- _CHALLENGE_: Write out every line of the items below as a numbered list, skipping blank lines and leaving out the pictures.

- _INPUT MATERIAL_:
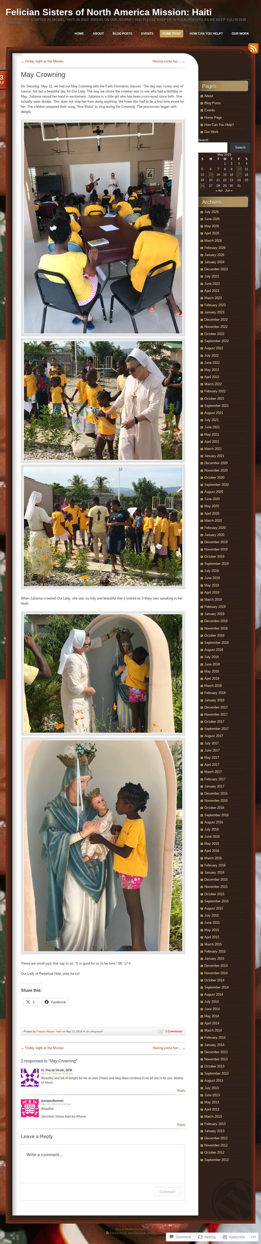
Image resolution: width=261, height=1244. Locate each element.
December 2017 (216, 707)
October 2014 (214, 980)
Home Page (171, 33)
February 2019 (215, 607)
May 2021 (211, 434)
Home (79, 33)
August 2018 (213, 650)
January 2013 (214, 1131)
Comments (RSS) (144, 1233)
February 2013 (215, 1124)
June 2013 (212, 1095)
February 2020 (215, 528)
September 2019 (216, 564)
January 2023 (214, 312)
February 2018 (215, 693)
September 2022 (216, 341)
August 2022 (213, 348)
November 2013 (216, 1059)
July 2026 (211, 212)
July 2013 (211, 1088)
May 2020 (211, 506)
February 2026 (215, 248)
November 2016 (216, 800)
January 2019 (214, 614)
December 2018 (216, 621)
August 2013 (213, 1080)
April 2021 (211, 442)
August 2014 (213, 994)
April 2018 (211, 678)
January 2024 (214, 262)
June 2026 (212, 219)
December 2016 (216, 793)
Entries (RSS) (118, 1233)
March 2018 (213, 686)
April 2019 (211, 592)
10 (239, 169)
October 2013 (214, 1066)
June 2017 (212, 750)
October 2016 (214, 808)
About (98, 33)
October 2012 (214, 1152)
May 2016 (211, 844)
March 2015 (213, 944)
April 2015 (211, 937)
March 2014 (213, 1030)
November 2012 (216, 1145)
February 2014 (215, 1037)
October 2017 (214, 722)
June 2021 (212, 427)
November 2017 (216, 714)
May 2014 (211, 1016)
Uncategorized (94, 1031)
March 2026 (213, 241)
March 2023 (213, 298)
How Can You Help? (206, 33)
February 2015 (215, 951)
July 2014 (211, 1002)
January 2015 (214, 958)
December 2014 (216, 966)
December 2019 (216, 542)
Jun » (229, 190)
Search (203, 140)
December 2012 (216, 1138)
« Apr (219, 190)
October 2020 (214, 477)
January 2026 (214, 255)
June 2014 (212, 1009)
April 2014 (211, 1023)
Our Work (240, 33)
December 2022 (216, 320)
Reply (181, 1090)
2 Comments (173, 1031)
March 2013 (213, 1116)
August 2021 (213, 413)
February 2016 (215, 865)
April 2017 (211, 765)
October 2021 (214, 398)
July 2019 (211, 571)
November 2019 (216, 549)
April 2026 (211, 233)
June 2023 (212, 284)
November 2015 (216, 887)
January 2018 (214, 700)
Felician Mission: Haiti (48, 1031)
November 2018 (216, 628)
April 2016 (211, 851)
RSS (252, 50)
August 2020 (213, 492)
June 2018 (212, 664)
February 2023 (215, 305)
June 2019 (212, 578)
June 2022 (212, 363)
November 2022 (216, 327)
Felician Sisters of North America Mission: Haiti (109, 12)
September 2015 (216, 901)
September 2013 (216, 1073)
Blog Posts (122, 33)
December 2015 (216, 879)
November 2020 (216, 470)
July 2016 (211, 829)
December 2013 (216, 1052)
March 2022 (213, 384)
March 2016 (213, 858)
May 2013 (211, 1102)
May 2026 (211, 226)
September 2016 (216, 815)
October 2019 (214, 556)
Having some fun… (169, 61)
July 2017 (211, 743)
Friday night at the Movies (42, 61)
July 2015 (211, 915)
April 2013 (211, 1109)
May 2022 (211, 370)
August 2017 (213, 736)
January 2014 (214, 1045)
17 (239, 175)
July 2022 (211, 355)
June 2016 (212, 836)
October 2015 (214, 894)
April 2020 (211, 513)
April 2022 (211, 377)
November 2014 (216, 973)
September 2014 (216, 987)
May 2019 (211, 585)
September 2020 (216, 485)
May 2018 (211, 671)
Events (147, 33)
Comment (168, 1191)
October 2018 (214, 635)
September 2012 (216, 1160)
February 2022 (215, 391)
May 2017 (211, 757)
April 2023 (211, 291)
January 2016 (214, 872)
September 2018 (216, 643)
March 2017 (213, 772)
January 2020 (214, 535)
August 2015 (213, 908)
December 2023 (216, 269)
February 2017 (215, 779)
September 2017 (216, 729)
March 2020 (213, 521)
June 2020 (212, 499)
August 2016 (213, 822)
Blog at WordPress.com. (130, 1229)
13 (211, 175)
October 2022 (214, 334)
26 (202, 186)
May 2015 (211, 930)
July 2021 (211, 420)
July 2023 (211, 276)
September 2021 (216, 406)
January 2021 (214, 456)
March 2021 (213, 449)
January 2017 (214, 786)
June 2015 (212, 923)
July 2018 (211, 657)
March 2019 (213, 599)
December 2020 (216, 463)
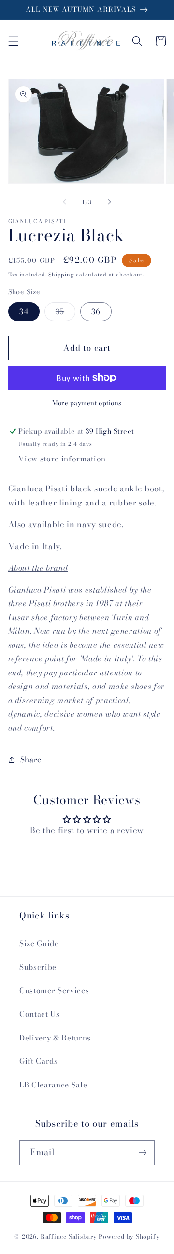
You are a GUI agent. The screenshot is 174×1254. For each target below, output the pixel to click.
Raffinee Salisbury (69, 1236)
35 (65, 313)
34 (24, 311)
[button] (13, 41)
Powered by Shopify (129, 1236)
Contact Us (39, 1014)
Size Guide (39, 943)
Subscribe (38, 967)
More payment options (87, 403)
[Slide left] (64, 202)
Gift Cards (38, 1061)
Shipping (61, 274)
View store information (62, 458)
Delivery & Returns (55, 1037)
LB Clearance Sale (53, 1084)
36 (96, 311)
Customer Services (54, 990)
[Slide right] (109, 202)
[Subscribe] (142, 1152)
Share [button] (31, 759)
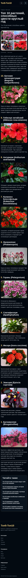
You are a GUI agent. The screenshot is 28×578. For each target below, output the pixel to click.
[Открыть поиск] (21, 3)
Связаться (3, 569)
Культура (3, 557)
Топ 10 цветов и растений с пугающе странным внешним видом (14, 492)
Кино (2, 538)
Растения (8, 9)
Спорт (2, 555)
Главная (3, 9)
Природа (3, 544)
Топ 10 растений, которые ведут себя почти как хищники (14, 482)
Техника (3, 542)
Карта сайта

- _THE ANSWER_:
1. Image resolution: width=261, height=1244. Locate each element.
2. December 2017 (216, 707)
3. October 2014 (214, 980)
4. Home Page (171, 33)
5. February 2019 (215, 607)
6. May 2021 (211, 434)
7. Home (79, 33)
8. August 2018 (213, 650)
9. January 2013 (214, 1131)
10. Comments (RSS) (144, 1233)
11. February 2013 (215, 1124)
12. June 2013 (212, 1095)
13. February 2020 (215, 528)
14. September 2019 (216, 564)
15. January 2023 (214, 312)
16. February 2018 (215, 693)
17. September 2022 (216, 341)
18. August 2022 (213, 348)
19. November 2013 (216, 1059)
20. July 2026 (211, 212)
21. July 2013 (211, 1088)
22. May 2020 (211, 506)
23. February 2026 (215, 248)
24. November 2016 (216, 800)
25. January 2019 (214, 614)
26. December 2018 (216, 621)
27. August 2013 (213, 1080)
28. April 2021 (211, 442)
29. August 2014 (213, 994)
30. April 2018 (211, 678)
31. January 2024 (214, 262)
32. June 2026 (212, 219)
33. December 2016 (216, 793)
34. Entries (RSS) (118, 1233)
35. March 2018 (213, 686)
36. April 2019 (211, 592)
37. 10 (239, 169)
38. October 2013 (214, 1066)
39. June 2017 (212, 750)
40. October 2016 (214, 808)
41. About (98, 33)
42. October 2012 (214, 1152)
43. May 2016 (211, 844)
44. March 2015 (213, 944)
45. April 2015 (211, 937)
46. March 2014 (213, 1030)
47. November 2012 (216, 1145)
48. February 2014 (215, 1037)
49. October 2017 (214, 722)
50. June 2021 (212, 427)
51. November 2017 (216, 714)
52. May 2014 (211, 1016)
53. Uncategorized (94, 1031)
54. March 2026 (213, 241)
55. March 2023 (213, 298)
56. How Can You Help? (206, 33)
57. February 2015 (215, 951)
58. July 2014 (211, 1002)
59. January 2015 (214, 958)
60. December 2014 (216, 966)
61. December 2019 (216, 542)
62. Jun » (229, 190)
63. Search (203, 140)
64. December 2012 (216, 1138)
65. « Apr (219, 190)
66. October 2020 (214, 477)
67. January 2026 (214, 255)
68. June 2014 (212, 1009)
69. April 2014 (211, 1023)
70. Our Work (240, 33)
71. December 2022 (216, 320)
72. Reply (181, 1090)
73. 2 Comments (173, 1031)
74. March 2013 (213, 1116)
75. August 2021 (213, 413)
76. February 2016 (215, 865)
77. April 2017 (211, 765)
78. October 2021 (214, 398)
79. July 2019 (211, 571)
80. November 2019 (216, 549)
81. April 2026 (211, 233)
82. June 2023 (212, 284)
83. November 2015 (216, 887)
84. January 2018 (214, 700)
85. Felician Mission: Haiti (48, 1031)
86. November 2018 (216, 628)
87. April 2016 (211, 851)
88. RSS (252, 50)
89. August 2020 (213, 492)
90. June 2018 (212, 664)
91. February 2023 (215, 305)
92. June 2019 (212, 578)
93. June 2022 (212, 363)
94. November 2022 (216, 327)
95. Felician Sisters of North America Mission: Haiti (109, 12)
96. September 2015 (216, 901)
97. September 2013 (216, 1073)
98. Blog Posts (122, 33)
99. December 2015 (216, 879)
100. November 2020 (216, 470)
101. July 2016 (211, 829)
102. December 2013 (216, 1052)
103. March 2022 (213, 384)
104. March 2016 (213, 858)
105. May 2013 (211, 1102)
106. May 2026 (211, 226)
107. September 2016 (216, 815)
108. October 2019 (214, 556)
109. Having some fun… (169, 61)
110. July 2017 (211, 743)
111. Friday night at the Movies (42, 61)
112. July 2015 (211, 915)
113. April 2013 (211, 1109)
114. May 2022 (211, 370)
115. August 2017 (213, 736)
116. January 2014 (214, 1045)
117. 17 (239, 175)
118. July 2022 (211, 355)
119. June 2016 (212, 836)
120. October 2015 (214, 894)
121. April 2020 (211, 513)
122. April 2022 (211, 377)
123. November 2014 (216, 973)
124. September 2014 (216, 987)
125. May 2019 (211, 585)
126. September 2020 (216, 485)
127. May 2018 (211, 671)
128. Events (147, 33)
129. Comment (168, 1191)
130. October 2018 (214, 635)
131. September 2012 (216, 1160)
132. February 2022 (215, 391)
133. May 2017 (211, 757)
134. April 2023 (211, 291)
135. January 2016 (214, 872)
136. September 2018 (216, 643)
137. March 2017 (213, 772)
138. January 2020 (214, 535)
139. August 2015 (213, 908)
140. December 2023 (216, 269)
141. February 2017 (215, 779)
142. September 2017 (216, 729)
143. March 2020 (213, 521)
144. June 2020 (212, 499)
145. August 2016 (213, 822)
146. Blog at WordPress.com. (130, 1229)
147. 13 (211, 175)
148. October 2022 (214, 334)
149. 26 (202, 186)
150. May 2015 (211, 930)
151. July 2021 (211, 420)
152. July 2023 (211, 276)
153. September 2021 (216, 406)
154. January 2021 (214, 456)
155. March 2021 (213, 449)
156. January 2017 (214, 786)
157. June 2015 (212, 923)
158. July 2018 (211, 657)
159. March 2019 (213, 599)
160. December 2020 (216, 463)
161. You are a GUI agent. The screenshot is 174×1254. For each target below, output the pixel to click.
162. Raffinee Salisbury (69, 1236)
163. 35 (65, 313)
164. 34 (24, 311)
165. [button] (13, 41)
166. Powered by Shopify (129, 1236)
167. Contact Us (39, 1014)
168. Size Guide (39, 943)
169. Subscribe (38, 967)
170. More payment options (87, 403)
171. [Slide left] (64, 202)
172. Gift Cards (38, 1061)
173. Shipping (61, 274)
174. View store information (62, 458)
175. Delivery & Returns (55, 1037)
176. LB Clearance Sale (53, 1084)
177. 36 (96, 311)
178. Customer Services (54, 990)
179. [Slide right] (109, 202)
180. [Subscribe] (142, 1152)
181. Share [button] (31, 759)
182. You are a GUI agent. The screenshot is 28×578. For each target below, output the pixel to click.
183. [Открыть поиск] (21, 3)
184. Связаться (3, 569)
185. Культура (3, 557)
186. Топ 10 цветов и растений с пугающе странным внешним видом (14, 492)
187. Кино (2, 538)
188. Растения (8, 9)
189. Спорт (2, 555)
190. Главная (3, 9)
191. Природа (3, 544)
192. Топ 10 растений, которые ведут себя почти как хищники (14, 482)
193. Техника (3, 542)
194. Карта сайта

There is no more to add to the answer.